The approach is working. Of Lalanne’s 200 graduates, a remarkable 89 percent are still teachers, mostly in Catholic school classrooms spread all over the country, from Fairbanks to Boston. The program, named after Marianist educator Father Jean Baptiste Lalanne, is part of the University Consortium for Catholic Education, a partnership of 13 Catholic colleges and universities united in the common mission of “recruiting and training faith-filled, energetic teachers” for service in parochial schools. Nearly 5,000 graduates of the consortium have taught more than 27,000 students in 34 states. Yes, the faith and values of 27,000 students touched by these kinds of programs. Now, that is impact!

Jacinta Mergler and Peggy Brun, two former Catholic school teachers who run our program, are passionate about Lalanne’s mission of preparing teachers to “serve in areas where they are beacons of hope.” Both women of deep faith, they express a zeal for their work that is infectious.

“Principals want our students. They’re the cream of the crop,” says Jacinta, Lalanne director for 12 years. Adds Peggy, the program’s coordinator: “We’re constantly kneading the program and sculpting the people God sends us, and they always exceed expectations.”

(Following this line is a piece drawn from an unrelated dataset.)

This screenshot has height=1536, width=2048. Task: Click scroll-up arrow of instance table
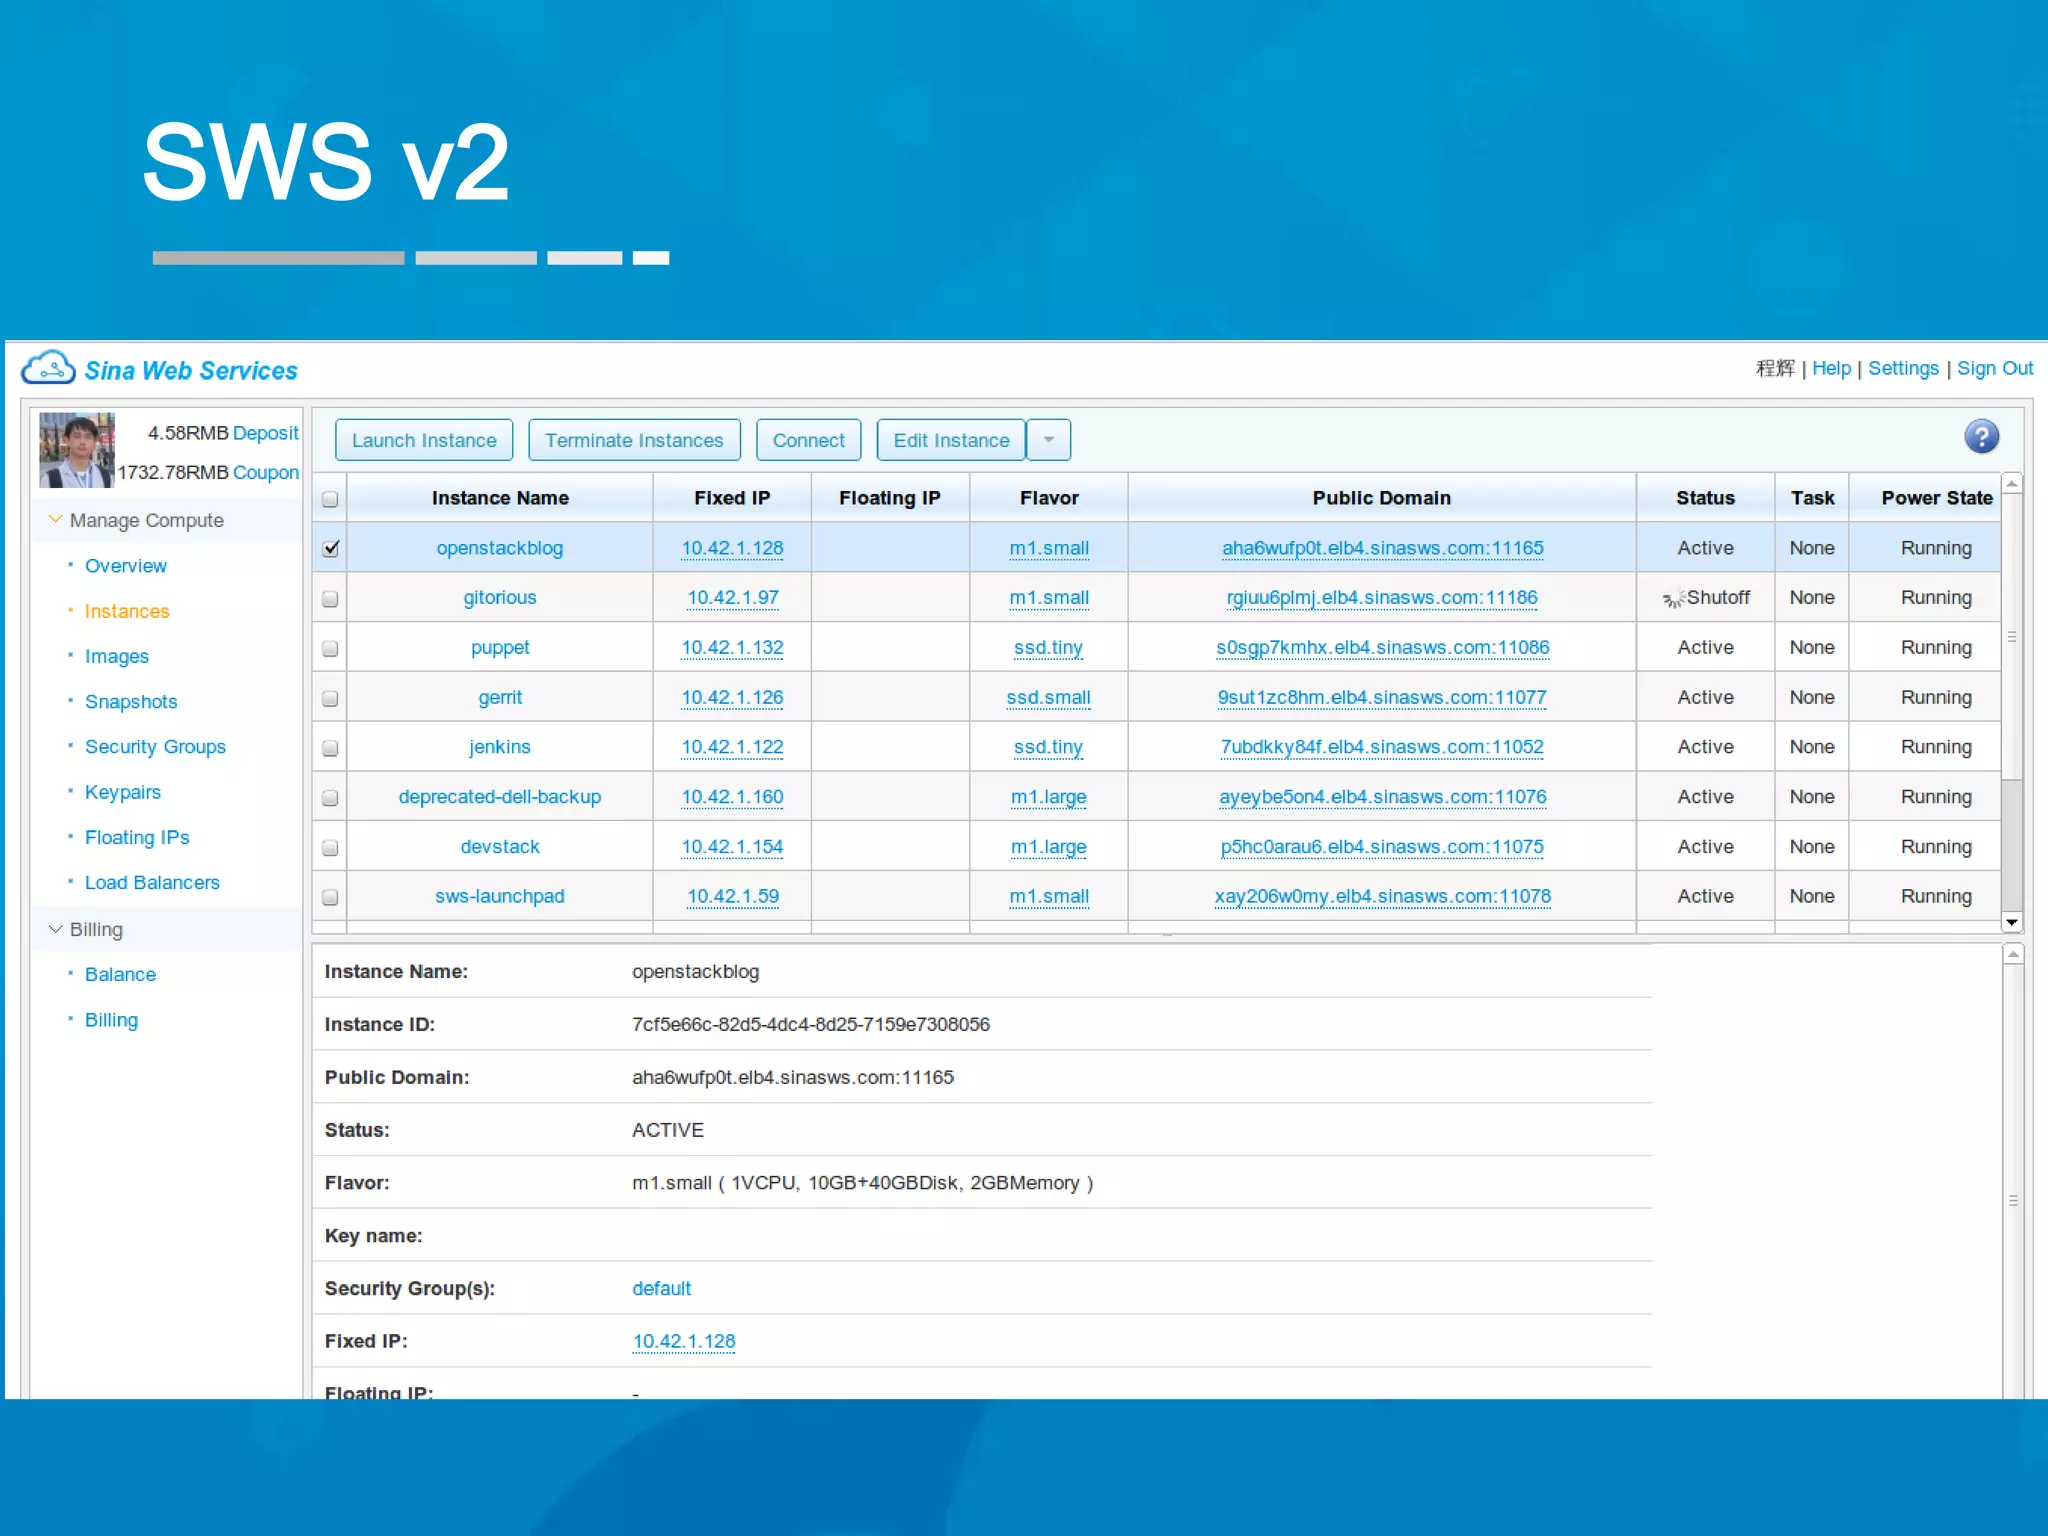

Destiney McIntosh, a graduate of DECA High School with an early childhood education degree from UD, will teach preschool this fall at Immaculate Conception in east Dayton while fellow UD grad and housemate, Shelby Aman, will walk to St. Patrick School in Troy to teach second grade. Both wanted to live in an intentional faith community with other first- and second-year teachers.

“I appreciate that we can live in community with other teachers who are new, too,” says Shelby. “These are people who feel the same way you feel about God.”

Adds Destiney: “I like the idea of sharing my faith and that I’ll be able to come home at the end of the day, and (my housemates) will know what I’ve been through in the classroom.”

As we celebrate Lalanne’s 20-year anniversary this summer, I salute these young lay teachers who have embraced teaching as more than just their profession. It’s their calling.